Saat ini, BPJS Kesehatan telah menyelesaikan proses administrasi untuk penggunaan dana APBN dalam jumlah besar itu dan telah berkirim surat ke Kementerian Keuangan. Tinggal menunggu dana itu cair.
“Ini akan kami optimalkan untuk membayar tunggakan rumah sakit beserta denda sesuai ketentuan. Kami mohon RS tetap melayani dengan baik karena ini menjadi komitmen bersama untuk menjaga program ini tetap berkelanjutan,” ujarnya.

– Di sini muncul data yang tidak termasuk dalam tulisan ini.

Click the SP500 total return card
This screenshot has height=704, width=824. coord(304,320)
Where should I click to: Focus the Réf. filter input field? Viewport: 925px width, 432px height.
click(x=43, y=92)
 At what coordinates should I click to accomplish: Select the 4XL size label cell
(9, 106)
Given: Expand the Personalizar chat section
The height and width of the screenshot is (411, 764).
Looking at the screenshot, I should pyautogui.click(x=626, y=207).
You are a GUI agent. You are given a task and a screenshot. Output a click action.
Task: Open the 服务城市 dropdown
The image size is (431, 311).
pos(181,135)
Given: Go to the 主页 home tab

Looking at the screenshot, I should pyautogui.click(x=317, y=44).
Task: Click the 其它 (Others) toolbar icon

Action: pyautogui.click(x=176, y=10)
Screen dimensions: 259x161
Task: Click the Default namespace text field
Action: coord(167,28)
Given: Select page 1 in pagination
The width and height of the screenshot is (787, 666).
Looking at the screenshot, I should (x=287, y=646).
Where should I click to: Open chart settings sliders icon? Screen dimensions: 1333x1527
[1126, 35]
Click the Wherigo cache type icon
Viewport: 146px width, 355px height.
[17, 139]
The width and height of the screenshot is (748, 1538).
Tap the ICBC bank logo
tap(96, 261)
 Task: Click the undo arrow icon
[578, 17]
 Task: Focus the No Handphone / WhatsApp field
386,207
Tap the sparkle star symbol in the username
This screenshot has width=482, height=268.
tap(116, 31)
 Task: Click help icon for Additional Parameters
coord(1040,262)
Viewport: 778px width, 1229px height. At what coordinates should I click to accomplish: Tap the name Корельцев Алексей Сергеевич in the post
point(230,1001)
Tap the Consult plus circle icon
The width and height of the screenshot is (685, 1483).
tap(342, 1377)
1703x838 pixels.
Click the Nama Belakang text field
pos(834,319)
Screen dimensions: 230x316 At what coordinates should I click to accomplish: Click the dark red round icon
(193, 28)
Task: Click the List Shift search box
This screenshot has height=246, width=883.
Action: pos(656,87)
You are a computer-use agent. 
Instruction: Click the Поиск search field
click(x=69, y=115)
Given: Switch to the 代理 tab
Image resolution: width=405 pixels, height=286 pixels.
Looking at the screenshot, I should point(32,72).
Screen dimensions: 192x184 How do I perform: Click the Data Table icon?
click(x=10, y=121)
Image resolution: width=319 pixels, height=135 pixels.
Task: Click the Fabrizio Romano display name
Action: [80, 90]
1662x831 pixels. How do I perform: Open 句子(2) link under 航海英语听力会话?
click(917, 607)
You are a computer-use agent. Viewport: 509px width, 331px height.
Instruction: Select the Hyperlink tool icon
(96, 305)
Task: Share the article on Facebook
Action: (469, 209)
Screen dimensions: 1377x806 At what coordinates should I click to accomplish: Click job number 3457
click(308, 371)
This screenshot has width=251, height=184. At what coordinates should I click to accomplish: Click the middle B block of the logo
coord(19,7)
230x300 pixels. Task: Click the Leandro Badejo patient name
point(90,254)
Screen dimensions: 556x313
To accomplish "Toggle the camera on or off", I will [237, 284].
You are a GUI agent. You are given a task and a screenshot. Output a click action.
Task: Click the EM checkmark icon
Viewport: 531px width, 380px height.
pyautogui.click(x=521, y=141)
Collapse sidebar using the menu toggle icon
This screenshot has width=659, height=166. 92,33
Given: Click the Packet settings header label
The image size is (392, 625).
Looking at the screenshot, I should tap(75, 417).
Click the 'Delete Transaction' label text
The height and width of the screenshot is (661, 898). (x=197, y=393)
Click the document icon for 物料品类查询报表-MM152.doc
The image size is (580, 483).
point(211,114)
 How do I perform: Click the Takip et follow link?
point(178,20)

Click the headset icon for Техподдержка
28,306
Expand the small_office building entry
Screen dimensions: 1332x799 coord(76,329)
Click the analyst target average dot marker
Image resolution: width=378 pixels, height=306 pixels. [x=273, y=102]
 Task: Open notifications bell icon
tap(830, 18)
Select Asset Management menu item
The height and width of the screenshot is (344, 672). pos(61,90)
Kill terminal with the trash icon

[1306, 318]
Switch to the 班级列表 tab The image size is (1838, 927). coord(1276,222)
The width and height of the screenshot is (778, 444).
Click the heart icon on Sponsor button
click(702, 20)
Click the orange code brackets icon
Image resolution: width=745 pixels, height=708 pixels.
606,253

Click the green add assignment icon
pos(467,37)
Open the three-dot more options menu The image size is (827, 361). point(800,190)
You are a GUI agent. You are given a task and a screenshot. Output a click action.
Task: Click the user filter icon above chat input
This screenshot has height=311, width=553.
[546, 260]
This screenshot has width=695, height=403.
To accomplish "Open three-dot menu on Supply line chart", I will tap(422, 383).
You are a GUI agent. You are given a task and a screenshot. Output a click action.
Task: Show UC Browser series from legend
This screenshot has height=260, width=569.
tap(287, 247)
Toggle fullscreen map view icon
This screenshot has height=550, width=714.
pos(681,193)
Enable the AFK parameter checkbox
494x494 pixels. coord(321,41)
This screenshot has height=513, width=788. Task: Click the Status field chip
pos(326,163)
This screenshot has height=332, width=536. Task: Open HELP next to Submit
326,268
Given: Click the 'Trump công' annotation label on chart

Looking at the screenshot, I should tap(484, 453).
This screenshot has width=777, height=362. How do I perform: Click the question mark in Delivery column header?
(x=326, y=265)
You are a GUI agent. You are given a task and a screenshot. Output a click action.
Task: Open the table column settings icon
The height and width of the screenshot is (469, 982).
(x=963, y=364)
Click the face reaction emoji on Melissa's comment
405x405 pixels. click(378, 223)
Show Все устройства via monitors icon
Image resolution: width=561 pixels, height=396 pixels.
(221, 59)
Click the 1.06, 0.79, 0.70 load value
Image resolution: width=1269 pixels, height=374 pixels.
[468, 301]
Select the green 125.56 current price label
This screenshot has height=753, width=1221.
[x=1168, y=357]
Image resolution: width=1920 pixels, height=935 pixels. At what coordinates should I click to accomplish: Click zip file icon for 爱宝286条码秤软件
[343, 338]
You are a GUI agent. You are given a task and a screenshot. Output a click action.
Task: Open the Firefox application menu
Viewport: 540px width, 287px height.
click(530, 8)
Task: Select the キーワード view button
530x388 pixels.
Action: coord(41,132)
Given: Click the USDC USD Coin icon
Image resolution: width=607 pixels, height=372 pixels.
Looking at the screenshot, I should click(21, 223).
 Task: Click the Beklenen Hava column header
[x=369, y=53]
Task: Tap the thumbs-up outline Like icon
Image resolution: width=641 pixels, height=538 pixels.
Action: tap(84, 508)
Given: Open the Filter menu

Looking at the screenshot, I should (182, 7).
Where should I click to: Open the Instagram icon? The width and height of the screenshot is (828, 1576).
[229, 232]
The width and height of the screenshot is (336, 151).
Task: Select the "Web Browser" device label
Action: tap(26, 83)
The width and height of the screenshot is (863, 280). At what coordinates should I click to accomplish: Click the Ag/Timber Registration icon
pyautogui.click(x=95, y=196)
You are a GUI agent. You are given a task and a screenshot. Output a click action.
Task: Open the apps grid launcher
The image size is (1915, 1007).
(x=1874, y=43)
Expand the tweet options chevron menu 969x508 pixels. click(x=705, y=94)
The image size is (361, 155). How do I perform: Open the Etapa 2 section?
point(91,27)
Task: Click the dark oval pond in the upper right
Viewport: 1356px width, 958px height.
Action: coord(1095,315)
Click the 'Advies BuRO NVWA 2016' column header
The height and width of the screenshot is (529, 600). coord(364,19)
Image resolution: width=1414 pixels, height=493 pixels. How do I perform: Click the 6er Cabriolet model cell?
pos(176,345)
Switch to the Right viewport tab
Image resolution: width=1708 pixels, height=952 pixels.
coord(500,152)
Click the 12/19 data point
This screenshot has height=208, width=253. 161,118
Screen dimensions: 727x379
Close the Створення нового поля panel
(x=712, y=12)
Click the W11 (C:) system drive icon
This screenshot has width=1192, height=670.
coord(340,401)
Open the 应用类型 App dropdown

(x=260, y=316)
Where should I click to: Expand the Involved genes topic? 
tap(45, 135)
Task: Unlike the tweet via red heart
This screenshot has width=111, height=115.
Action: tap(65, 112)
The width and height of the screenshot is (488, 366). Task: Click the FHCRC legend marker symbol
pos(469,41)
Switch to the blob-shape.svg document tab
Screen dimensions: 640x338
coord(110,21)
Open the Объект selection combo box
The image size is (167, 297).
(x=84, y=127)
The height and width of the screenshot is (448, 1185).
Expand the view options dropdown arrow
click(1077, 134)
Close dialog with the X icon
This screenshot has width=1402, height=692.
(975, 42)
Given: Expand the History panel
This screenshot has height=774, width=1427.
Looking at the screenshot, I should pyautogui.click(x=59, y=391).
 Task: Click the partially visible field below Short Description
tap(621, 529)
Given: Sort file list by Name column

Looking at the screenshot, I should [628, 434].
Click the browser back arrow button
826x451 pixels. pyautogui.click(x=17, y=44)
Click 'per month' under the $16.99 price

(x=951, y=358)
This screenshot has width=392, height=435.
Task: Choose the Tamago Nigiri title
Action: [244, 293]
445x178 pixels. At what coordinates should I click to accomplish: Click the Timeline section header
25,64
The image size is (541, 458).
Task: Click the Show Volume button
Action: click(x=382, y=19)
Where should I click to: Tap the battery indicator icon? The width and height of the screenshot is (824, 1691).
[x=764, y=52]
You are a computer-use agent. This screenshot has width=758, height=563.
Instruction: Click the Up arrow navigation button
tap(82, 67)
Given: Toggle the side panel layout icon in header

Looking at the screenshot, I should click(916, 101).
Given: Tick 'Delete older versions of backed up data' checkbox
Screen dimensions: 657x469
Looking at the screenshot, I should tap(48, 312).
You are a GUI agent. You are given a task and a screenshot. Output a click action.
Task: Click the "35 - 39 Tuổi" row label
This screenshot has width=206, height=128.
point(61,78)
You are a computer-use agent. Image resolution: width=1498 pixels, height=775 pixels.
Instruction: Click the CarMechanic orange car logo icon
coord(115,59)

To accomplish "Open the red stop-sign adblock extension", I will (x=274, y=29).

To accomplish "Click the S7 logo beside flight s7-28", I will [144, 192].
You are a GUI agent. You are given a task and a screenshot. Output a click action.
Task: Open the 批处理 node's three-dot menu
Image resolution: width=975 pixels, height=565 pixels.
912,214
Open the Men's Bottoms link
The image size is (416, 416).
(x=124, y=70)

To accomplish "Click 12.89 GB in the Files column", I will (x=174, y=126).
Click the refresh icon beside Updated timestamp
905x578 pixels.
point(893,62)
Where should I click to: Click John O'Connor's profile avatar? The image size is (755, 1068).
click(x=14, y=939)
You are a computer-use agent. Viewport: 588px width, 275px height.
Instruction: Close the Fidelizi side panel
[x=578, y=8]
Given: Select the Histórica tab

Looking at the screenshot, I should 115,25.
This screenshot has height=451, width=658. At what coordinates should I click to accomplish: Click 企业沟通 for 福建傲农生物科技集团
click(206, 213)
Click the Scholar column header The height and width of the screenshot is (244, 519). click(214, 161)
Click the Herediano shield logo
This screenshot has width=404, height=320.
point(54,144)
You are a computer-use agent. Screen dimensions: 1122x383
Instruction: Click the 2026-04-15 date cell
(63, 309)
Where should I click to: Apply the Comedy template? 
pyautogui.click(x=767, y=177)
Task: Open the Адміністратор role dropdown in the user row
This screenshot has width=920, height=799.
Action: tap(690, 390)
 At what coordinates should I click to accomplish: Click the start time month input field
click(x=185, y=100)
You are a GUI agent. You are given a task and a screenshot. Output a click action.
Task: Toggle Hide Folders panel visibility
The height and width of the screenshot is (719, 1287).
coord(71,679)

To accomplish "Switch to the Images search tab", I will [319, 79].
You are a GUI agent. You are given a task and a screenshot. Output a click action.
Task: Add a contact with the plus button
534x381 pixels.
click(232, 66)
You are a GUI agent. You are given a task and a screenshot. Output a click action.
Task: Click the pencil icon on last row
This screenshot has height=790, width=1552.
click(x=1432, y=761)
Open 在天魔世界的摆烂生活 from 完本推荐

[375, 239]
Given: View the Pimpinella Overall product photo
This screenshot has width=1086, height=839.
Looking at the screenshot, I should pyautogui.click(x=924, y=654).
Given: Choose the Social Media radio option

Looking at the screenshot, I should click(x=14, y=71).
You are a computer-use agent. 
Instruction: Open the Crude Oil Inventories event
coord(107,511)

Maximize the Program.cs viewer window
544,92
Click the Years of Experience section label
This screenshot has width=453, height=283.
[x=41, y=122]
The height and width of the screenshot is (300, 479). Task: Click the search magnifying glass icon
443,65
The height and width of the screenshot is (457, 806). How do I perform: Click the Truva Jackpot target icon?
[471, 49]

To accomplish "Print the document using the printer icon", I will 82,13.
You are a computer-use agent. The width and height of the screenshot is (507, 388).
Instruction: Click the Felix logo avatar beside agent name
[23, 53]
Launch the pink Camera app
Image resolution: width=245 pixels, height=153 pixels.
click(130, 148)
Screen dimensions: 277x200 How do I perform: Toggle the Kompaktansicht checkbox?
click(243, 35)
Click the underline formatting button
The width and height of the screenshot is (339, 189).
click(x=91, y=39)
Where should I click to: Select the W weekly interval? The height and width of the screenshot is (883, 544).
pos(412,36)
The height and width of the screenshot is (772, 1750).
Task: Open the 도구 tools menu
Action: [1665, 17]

Meski demikian, kata Fahmi, Menteri Keuangan menyatakan di rapat itu bahwa hasil review kedua BPK atas defisit BPJS Kesehatan ini bersifat sementara. BPK masih akan melakukan review.
“BPK masih diminta untuk melakukan audit sistem BPJS Kesehatan untuk melihat semuanya. Berapa besar yang seharusnya kami (BPJS Kesehatan) selesaikan. Dalam waktu tidak lebih dari 2 bulan ini hasil review itu sudah ada,” ujarnya.
Karena itulah dia tidak menyebutkan, berapa sebenarnya jumlah tunggakan yang harus dilunasi BPJS Kesehatan untuk semua rumah sakit mitra di seluruh Indonesia berikut pembayaran obat-obatan.
“Uang ini (Rp5,6 triliun) akan segera kami didistribusikan sesuai tagihan yang masuk, yang sudah terverifikasi, dan jatuh tempo. Ya, termasuk untuk RS di Jawa Timur,” katanya.
Fahmi menegaskan, BPJS Kesehatan tetap berkomitmen membayar tunggakan rumah sakit karena menjadi bagian dari kerja sama mutual benefit dengan rumah sakit.
Dia kembali mengingatkan, BPJS Kesehatan bukan seenaknya menunggak pembayaran. Setiap kali terlambat membayar, kata Fahmi, BPJS didenda 1 persen per bulan.
“Kami ini dihukum kalau telat membayar. Didenda 1 persen per bulan. Ini lebih besar dari bunga bank konvensional atau mudarobah yang rata-rata 0,8 persen,” katanya.
Konstruksi Pembiayaan yang Tidak Imbang
Fahmi Idris Direktur Utama BPJS Kesehatan menyebutkan masalah belum cocoknya penghitungan berimbang yang menjadi dasar pembiayaan BPJS Kesehatan.
“Konstruksi pembiayaan kami pembiayaan berimbang. Dasar utamanya iuran (aktuaria) dan pembayaran. Secara aktuaria memang belum cocok, tapi ini masalah berbeda, ya,” katanya.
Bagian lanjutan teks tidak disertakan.